##### The input
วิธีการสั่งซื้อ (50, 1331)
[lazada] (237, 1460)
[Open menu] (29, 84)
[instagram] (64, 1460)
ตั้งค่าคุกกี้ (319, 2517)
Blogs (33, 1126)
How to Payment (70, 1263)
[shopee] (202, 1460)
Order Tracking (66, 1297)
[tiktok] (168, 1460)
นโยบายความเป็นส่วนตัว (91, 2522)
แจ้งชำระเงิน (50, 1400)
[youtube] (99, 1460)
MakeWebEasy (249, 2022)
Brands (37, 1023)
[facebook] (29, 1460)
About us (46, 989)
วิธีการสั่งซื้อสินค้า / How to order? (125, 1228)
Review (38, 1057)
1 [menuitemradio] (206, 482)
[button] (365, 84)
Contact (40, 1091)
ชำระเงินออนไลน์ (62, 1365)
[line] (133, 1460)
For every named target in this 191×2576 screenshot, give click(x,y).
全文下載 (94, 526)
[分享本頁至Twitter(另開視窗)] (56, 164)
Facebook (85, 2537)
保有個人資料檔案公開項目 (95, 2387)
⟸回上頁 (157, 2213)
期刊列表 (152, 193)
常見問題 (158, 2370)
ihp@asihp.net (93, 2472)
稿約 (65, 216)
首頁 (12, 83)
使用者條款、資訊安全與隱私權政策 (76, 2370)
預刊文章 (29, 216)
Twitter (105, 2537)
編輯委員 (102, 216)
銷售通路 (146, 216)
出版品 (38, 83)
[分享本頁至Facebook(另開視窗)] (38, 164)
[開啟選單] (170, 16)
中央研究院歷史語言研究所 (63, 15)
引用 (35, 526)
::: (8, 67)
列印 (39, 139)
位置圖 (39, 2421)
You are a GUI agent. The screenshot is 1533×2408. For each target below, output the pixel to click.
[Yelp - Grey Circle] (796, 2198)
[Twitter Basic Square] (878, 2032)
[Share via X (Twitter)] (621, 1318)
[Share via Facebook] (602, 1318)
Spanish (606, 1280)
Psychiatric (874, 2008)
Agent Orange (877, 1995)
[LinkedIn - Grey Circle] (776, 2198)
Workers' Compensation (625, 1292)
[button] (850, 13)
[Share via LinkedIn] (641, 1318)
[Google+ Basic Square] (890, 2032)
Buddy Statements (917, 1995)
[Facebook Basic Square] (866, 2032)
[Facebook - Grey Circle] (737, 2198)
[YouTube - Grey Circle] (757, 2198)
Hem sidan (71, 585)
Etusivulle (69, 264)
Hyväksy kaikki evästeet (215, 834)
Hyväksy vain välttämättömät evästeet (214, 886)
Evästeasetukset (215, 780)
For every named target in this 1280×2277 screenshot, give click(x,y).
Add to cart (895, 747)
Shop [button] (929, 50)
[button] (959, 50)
##########
**Exercise requirements**
Each line of the data above is to be duplicated exactly.

**Answer to this problem**
วิธีการสั่งซื้อ (50, 1331)
[lazada] (237, 1460)
[Open menu] (29, 84)
[instagram] (64, 1460)
ตั้งค่าคุกกี้ (319, 2517)
Blogs (33, 1126)
How to Payment (70, 1263)
[shopee] (202, 1460)
Order Tracking (66, 1297)
[tiktok] (168, 1460)
นโยบายความเป็นส่วนตัว (91, 2522)
แจ้งชำระเงิน (50, 1400)
[youtube] (99, 1460)
MakeWebEasy (249, 2022)
Brands (37, 1023)
[facebook] (29, 1460)
About us (46, 989)
วิธีการสั่งซื้อสินค้า / How to order? (125, 1228)
Review (38, 1057)
1 [menuitemradio] (206, 482)
[button] (365, 84)
Contact (40, 1091)
ชำระเงินออนไลน์ (62, 1365)
[line] (133, 1460)
For every named target in this 191×2576 screenshot, give click(x,y).
全文下載 (94, 526)
[分享本頁至Twitter(另開視窗)] (56, 164)
Facebook (85, 2537)
保有個人資料檔案公開項目 (95, 2387)
⟸回上頁 (157, 2213)
期刊列表 (152, 193)
常見問題 (158, 2370)
ihp@asihp.net (93, 2472)
稿約 (65, 216)
首頁 (12, 83)
使用者條款、資訊安全與隱私權政策 (76, 2370)
預刊文章 (29, 216)
Twitter (105, 2537)
編輯委員 (102, 216)
銷售通路 (146, 216)
出版品 (38, 83)
[分享本頁至Facebook(另開視窗)] (38, 164)
[開啟選單] (170, 16)
中央研究院歷史語言研究所 (63, 15)
引用 (35, 526)
::: (8, 67)
列印 (39, 139)
位置圖 (39, 2421)
You are a GUI agent. The screenshot is 1533×2408. For each target below, output the pixel to click.
[Yelp - Grey Circle] (796, 2198)
[Twitter Basic Square] (878, 2032)
[Share via X (Twitter)] (621, 1318)
[Share via Facebook] (602, 1318)
Spanish (606, 1280)
Psychiatric (874, 2008)
Agent Orange (877, 1995)
[LinkedIn - Grey Circle] (776, 2198)
Workers' Compensation (625, 1292)
[button] (850, 13)
[Share via LinkedIn] (641, 1318)
[Google+ Basic Square] (890, 2032)
Buddy Statements (917, 1995)
[Facebook Basic Square] (866, 2032)
[Facebook - Grey Circle] (737, 2198)
[YouTube - Grey Circle] (757, 2198)
Hem sidan (71, 585)
Etusivulle (69, 264)
Hyväksy kaikki evästeet (215, 834)
Hyväksy vain välttämättömät evästeet (214, 886)
Evästeasetukset (215, 780)
For every named target in this 1280×2277 screenshot, give click(x,y).
Add to cart (895, 747)
Shop [button] (929, 50)
[button] (959, 50)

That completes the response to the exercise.